Communiqué de presse

Projet de loi d'urgence agricole : La Coopération Agricole appelle à aller plus loin

Mis à jour le 26/06/2026
Senat - PPL simplification

Projet de loi d'urgence agricole : le Sénat rétablit plusieurs leviers de compétitivité.

La Coopération Agricole tient à saluer le travail des sénateurs en commission des affaires économiques qui a permis de redonner au texte sa vocation première : apporter des réponses concrètes aux défis de compétitivité, de structuration des filières et de résilience auxquels sont confrontés les agriculteurs et leurs entreprises coopératives.


Les 2 000 coopératives agricoles se félicitent particulièrement de trois avancées obtenues en commission des affaires économiques : 

  • L’inscription dans le texte de véritables leviers pour simplifier et sécuriser l’accès à l’eau pour les agriculteurs ; 

  • L’introduction d’un article pour réautoriser des substances interdites en France pourtant autorisées au sein de l’Union Européenne ; 

  • La suppression de toute forme d’initiative consistant à administrer les prix qui conduisent inéluctablement à une baisse de la production au profit d’importations. 


La Coopération Agricole appelle désormais les sénateurs à transformer l’essai lors de la séance publique pour inscrire ces avancées de façon pérenne dans le projet de loi sans réintroduire des mécanismes qui viendront complexifier la construction du prix et les relations coopératives. Le texte doit également encore être renforcé pour répondre aux enjeux de souveraineté alimentaire. 

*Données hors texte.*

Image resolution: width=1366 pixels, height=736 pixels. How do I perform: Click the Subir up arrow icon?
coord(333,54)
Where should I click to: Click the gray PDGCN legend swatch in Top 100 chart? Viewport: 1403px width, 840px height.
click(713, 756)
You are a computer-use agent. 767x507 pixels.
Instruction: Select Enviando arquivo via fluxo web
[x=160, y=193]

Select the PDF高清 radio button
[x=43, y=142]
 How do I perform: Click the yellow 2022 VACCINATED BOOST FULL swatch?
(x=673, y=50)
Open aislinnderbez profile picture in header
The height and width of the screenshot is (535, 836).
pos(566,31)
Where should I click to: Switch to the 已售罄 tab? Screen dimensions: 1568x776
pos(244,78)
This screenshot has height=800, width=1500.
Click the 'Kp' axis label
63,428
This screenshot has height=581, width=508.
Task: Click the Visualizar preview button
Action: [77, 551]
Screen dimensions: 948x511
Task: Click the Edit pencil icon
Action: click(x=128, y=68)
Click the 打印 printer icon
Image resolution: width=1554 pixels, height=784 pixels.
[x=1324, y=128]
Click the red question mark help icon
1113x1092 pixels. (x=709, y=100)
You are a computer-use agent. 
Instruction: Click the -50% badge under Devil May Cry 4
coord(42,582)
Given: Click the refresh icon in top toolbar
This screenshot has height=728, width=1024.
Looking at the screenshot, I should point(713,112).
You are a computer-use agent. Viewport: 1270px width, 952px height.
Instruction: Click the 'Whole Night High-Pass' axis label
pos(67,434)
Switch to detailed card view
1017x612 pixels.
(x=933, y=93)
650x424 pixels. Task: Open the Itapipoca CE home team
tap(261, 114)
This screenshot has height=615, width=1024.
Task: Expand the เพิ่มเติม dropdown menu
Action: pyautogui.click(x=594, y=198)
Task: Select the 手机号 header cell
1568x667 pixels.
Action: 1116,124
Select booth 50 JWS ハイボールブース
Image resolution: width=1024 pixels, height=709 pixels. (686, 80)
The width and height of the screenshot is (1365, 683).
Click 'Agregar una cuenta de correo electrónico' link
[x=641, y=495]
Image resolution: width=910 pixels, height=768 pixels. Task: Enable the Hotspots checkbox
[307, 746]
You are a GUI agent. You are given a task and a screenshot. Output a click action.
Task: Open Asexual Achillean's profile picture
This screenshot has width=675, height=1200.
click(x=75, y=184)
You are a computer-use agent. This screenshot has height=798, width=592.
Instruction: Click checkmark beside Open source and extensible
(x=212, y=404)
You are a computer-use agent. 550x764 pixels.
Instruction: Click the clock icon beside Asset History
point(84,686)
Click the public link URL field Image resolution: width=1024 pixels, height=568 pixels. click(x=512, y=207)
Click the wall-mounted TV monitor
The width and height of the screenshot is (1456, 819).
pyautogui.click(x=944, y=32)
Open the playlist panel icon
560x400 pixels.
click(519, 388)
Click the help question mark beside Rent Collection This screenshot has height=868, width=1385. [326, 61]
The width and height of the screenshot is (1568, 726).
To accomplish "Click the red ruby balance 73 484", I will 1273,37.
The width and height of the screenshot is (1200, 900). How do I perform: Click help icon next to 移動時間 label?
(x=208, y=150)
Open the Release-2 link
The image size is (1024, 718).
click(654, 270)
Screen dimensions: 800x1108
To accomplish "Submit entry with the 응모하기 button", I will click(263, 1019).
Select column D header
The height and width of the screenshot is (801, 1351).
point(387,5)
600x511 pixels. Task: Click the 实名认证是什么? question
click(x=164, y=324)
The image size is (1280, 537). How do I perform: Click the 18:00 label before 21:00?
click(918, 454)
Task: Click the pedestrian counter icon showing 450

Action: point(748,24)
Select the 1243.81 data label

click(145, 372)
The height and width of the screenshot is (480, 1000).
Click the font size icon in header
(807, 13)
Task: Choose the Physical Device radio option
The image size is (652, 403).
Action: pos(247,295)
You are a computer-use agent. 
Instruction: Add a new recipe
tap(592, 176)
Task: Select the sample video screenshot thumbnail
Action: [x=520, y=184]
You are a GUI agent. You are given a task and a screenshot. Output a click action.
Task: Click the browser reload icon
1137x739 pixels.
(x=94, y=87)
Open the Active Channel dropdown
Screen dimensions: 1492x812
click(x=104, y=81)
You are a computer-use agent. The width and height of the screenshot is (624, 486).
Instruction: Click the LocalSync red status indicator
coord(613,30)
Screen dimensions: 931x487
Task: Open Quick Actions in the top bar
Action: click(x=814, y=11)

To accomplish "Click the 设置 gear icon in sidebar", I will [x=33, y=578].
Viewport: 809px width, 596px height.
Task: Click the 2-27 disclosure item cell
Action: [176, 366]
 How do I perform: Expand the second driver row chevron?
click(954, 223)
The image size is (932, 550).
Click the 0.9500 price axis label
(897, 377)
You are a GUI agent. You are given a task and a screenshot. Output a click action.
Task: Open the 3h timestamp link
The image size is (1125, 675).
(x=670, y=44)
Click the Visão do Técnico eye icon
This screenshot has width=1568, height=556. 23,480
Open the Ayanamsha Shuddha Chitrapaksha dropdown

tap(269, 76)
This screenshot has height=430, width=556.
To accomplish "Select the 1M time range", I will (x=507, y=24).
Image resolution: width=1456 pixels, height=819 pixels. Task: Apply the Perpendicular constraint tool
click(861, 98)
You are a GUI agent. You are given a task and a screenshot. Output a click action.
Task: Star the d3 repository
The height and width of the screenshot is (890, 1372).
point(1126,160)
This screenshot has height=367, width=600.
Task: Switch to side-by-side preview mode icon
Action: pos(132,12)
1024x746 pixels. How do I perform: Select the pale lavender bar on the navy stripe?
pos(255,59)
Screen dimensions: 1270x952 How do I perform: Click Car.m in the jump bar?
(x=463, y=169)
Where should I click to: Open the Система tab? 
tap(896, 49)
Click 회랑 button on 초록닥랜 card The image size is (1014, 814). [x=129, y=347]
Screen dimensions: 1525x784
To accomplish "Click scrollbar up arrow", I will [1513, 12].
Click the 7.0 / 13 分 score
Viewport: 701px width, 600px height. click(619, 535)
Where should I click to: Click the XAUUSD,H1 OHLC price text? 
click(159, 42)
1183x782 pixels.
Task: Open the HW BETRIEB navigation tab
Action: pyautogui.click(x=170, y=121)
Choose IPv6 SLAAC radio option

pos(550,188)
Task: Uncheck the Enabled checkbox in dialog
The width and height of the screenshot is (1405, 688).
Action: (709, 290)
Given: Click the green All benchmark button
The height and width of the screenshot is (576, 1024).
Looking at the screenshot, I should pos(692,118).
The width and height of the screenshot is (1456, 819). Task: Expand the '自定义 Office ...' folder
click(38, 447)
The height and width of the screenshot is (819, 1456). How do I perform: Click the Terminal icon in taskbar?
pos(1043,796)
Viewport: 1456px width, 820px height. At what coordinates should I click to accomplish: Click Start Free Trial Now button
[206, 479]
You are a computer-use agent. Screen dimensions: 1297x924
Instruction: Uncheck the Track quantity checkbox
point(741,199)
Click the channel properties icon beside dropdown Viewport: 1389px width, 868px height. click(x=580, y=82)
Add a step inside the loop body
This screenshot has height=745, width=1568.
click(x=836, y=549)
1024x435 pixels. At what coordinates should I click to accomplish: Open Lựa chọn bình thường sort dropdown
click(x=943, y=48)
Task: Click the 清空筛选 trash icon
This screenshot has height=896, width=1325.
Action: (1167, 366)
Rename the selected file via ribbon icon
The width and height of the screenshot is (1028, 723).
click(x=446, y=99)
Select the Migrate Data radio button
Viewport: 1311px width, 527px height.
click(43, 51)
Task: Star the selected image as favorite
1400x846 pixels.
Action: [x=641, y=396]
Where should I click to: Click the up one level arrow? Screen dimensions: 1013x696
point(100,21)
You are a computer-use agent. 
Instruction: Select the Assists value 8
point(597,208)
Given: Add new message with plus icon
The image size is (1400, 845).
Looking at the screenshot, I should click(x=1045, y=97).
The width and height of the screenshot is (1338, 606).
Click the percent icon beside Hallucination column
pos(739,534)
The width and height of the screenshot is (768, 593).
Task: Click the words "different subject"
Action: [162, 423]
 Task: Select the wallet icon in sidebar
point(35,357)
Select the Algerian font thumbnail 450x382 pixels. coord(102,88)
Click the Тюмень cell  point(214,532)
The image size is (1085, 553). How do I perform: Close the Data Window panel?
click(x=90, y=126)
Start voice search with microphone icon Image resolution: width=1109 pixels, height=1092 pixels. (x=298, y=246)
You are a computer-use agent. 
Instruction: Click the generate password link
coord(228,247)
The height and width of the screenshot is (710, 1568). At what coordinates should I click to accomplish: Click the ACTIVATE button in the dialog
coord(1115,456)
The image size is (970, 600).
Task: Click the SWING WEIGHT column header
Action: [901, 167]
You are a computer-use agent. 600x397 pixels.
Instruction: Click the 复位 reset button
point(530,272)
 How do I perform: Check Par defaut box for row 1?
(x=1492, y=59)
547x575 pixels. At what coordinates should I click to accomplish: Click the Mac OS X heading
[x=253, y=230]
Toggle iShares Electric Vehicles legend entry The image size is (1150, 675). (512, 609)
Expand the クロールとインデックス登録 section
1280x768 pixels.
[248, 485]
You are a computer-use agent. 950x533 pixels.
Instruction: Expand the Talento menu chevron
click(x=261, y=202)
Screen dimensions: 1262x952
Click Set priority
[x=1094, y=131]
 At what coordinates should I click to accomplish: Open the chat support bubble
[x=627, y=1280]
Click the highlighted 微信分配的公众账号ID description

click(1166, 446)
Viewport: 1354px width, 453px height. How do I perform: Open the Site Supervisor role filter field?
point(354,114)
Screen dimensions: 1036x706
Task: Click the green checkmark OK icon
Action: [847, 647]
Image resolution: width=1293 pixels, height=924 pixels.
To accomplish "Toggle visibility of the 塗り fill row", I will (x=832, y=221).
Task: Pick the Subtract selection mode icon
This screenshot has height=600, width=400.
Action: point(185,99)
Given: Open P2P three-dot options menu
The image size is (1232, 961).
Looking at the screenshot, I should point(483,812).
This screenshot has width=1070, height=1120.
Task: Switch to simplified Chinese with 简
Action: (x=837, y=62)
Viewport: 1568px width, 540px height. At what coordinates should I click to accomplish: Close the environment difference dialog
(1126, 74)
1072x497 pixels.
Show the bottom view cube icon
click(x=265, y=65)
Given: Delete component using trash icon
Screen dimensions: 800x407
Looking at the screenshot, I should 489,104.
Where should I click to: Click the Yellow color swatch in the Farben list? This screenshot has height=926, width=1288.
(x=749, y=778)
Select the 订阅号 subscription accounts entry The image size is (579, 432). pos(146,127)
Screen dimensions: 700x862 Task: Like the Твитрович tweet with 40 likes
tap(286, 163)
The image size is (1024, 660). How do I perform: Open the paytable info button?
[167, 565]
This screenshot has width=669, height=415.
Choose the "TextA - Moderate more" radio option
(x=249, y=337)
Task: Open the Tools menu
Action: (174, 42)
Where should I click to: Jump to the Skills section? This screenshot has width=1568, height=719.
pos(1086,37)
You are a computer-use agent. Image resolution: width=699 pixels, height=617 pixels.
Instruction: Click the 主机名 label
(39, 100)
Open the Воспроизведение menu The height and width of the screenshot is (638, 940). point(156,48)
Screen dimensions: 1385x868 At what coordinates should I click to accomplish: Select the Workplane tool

L’article 19 bis qui ambitionne de rééquilibrer les relations commerciales entre l’amont et l’aval doit aller plus loin pour donner suite aux conclusions de la commission d’enquête sénatoriale sur les marges des industriels et de la grande distribution :  obligation pour les distributeurs de justifier leurs demandes de déflation faites aux fournisseurs et amélioration de la clause de révision intégrée aux conditions générales de vente. A ce titre, la sécurisation des fournisseurs de marques distributeurs face aux appels d’offre répétés doit, coûte que coûte, être conservée dans le texte. 
 

En revanche, La Coopération Agricole s’oppose à l’instauration d’une date butoir différenciée selon la taille des entreprises alors que ce type de dispositif n’a jamais apporté de réponses à la hauteur de nos enjeux. Si des différenciations doivent être introduites, elles doivent reconnaître la singularité du modèle coopératif, un capital agricole détenu par les agriculteurs eux-mêmes, profondément ancré dans les territoires et entièrement tourné vers la création de valeur pour les producteurs. C'est cette spécificité qu'il convient de prendre en compte si nous voulons renforcer durablement notre souveraineté alimentaire. De la même manière, La Coopération Agricole considère que seules les interprofessions sont à même de décider ou non du déclenchement d’un tunnel de prix ; l’Etat ne saurait ici se substituer aux opérateurs économiques.


À l’heure où les agriculteurs et leurs coopératives ont besoin de visibilité, de compétitivité et de simplification, La Coopération Agricole appelle ainsi les sénateurs à finaliser un texte à la hauteur des enjeux de souveraineté alimentaire et de transformation des filières agricoles françaises.